Crónica de Alice Vieira
O CAVALO DE GUERRA
Alice Vieira
Há muitos anos, por esta altura, eu estava em Ypres.
Ypres é uma cidade flamenga, martirizada durante as duas guerras mundiais.
Na primeira, foi palco de cinco grandes batalhas, entre britânicos e alemães (em que estes, como vingança, lançaram um gás de cloro que, em 10 minutos, matou cinco mil pessoas)
Na segunda, foi totalmente destruída.
Ypres é um soco no estômago de quem lá vai
Porque toda a paisagem de Ypres é feita de cemitérios. Só se avistam cemitérios, com as campas todas brancas e todas iguais, só se visitam cemitérios, só se lêem placas das campas dos cemitérios. Quilómetros e quilómetros de cemitérios como, noutros países visitaríamos, decerto, castelos, jardins, quedas de água.
Cemitérios e campos de batalha.
Lembro-me de que estava lá num encontro promovido pela União Europeia, com mais alguns escritores da Bélgica e do Reino Unido, todos convidados porque todos tínhamos participado numa antologia sobre a guerra, intitulada “Lá Longe a Paz”. Em termos de língua portuguesa eu estava bem acompanhada com textos de Sophia, Ruy Belo, Mia Couto, Manuel Alegre e outros que agora não recordo, mas, vá-se lá saber porquê, só eu é que tinha sido convidada a estar presente.
Reuníamo-nos no belíssimo Town Hall (todo ele reconstruído, mas mantendo-se tal como era antes dos bombardeamentos) e criei logo amizade com um dos grandes escritores ingleses, chamado Michael Morpurgo.
Vimos tudo o que havia para ver, tirámos fotografias a todos os cemitérios e campos de batalha, e casas destruídas
E cada um de nós falou também—para amenizar um pouco—da sua terra e dos seus projectos. (Mais tarde Michael Morpurgo viria a ser uma ajuda preciosa na biografia que eu escrevi sobre a Enid Blyton…)
Um dia o grupo foi visitar o Museu da Guerra. (Sim, porque para lá de todos os cemitérios e campos de batalha, e casas destruídas ainda há mais um museu a falar da guerra…)
Salas e salas com fotografias, reconstituição de trincheiras, armas, retratos de mortos etc… Até que chegámos a uma sala pequena, totalmente ocupada por um cavalo, em tamanho natural, caído no chão.
Michael Morpurgo não saía dali.

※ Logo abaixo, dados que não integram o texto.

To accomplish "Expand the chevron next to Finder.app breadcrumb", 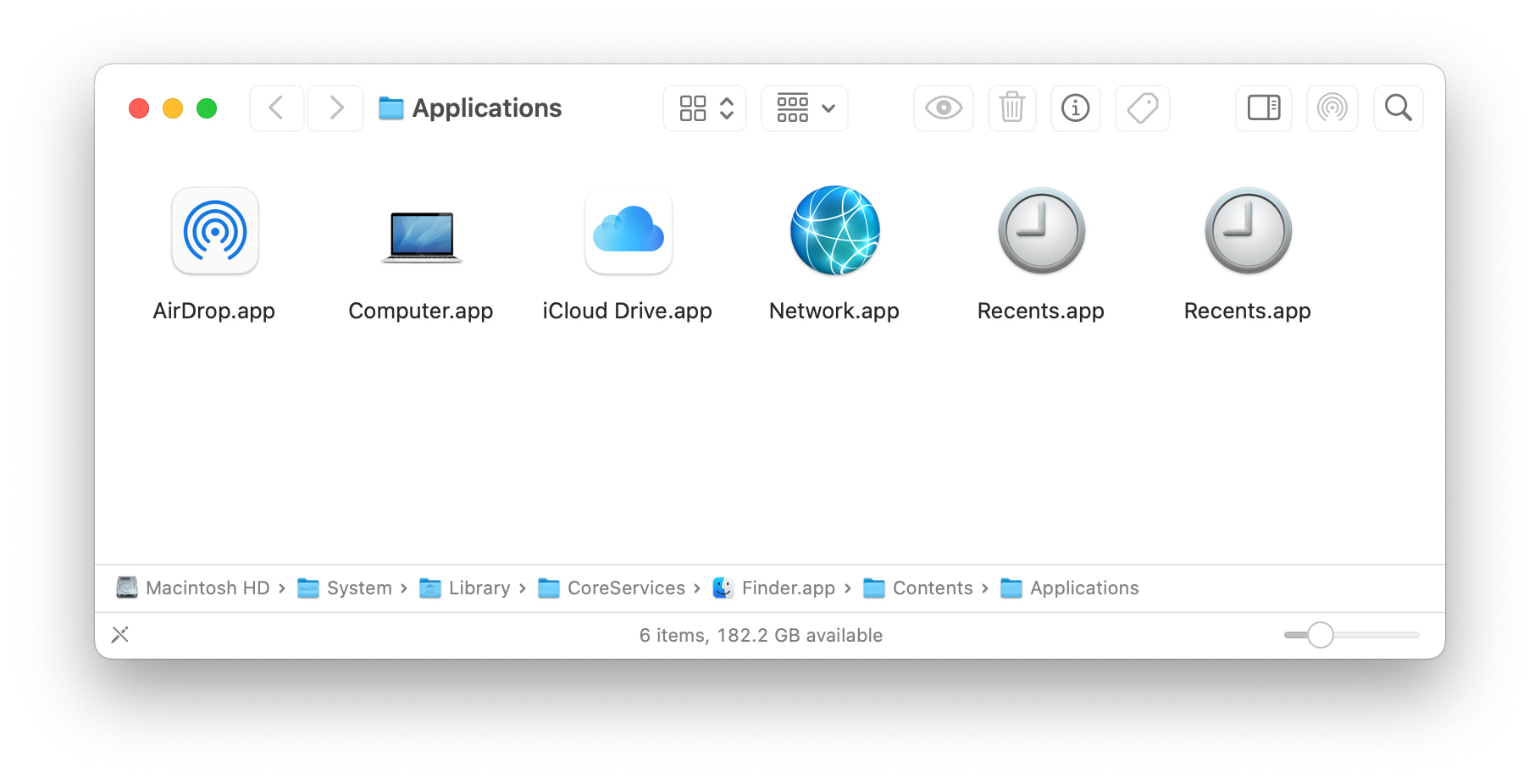I will click(x=847, y=588).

Olhava o cavalo, tomava notas, tirava fotografias. Por mais que o chamassem, nem ouvia. Saímos todos e ele ficou.
Chegou atrasado ao jantar, evidentemente.
E disse-me:
” Ainda hei-de escrever uma história sobre aquele cavalo, vais ver!”

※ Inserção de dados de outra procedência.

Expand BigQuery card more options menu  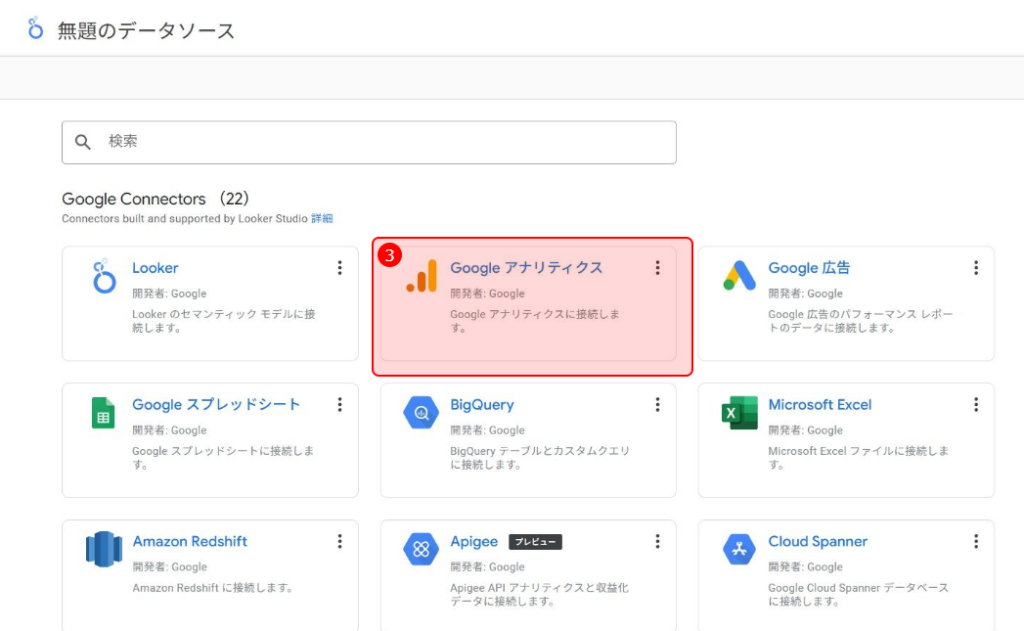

Cumpriu a promessa — e o livro era publicado pouco tempo depois.
E Steven Spielberg pegou nessa história e fez dela “O Cavalo de Guerra”.
Já vi o filme não sei quantas vezes. E se agora me lembrei disto é porque há dias o vi novamente, num canal de cinema da televisão.
E a imagem que me vem sempre à cabeça é Michael Morpurgo, sem dizer uma palavra, alheio a tudo o mais, diante do cavalo caído, no museu.
Tenho a certeza de que já tinha o livro todo na cabeça quando saiu de lá.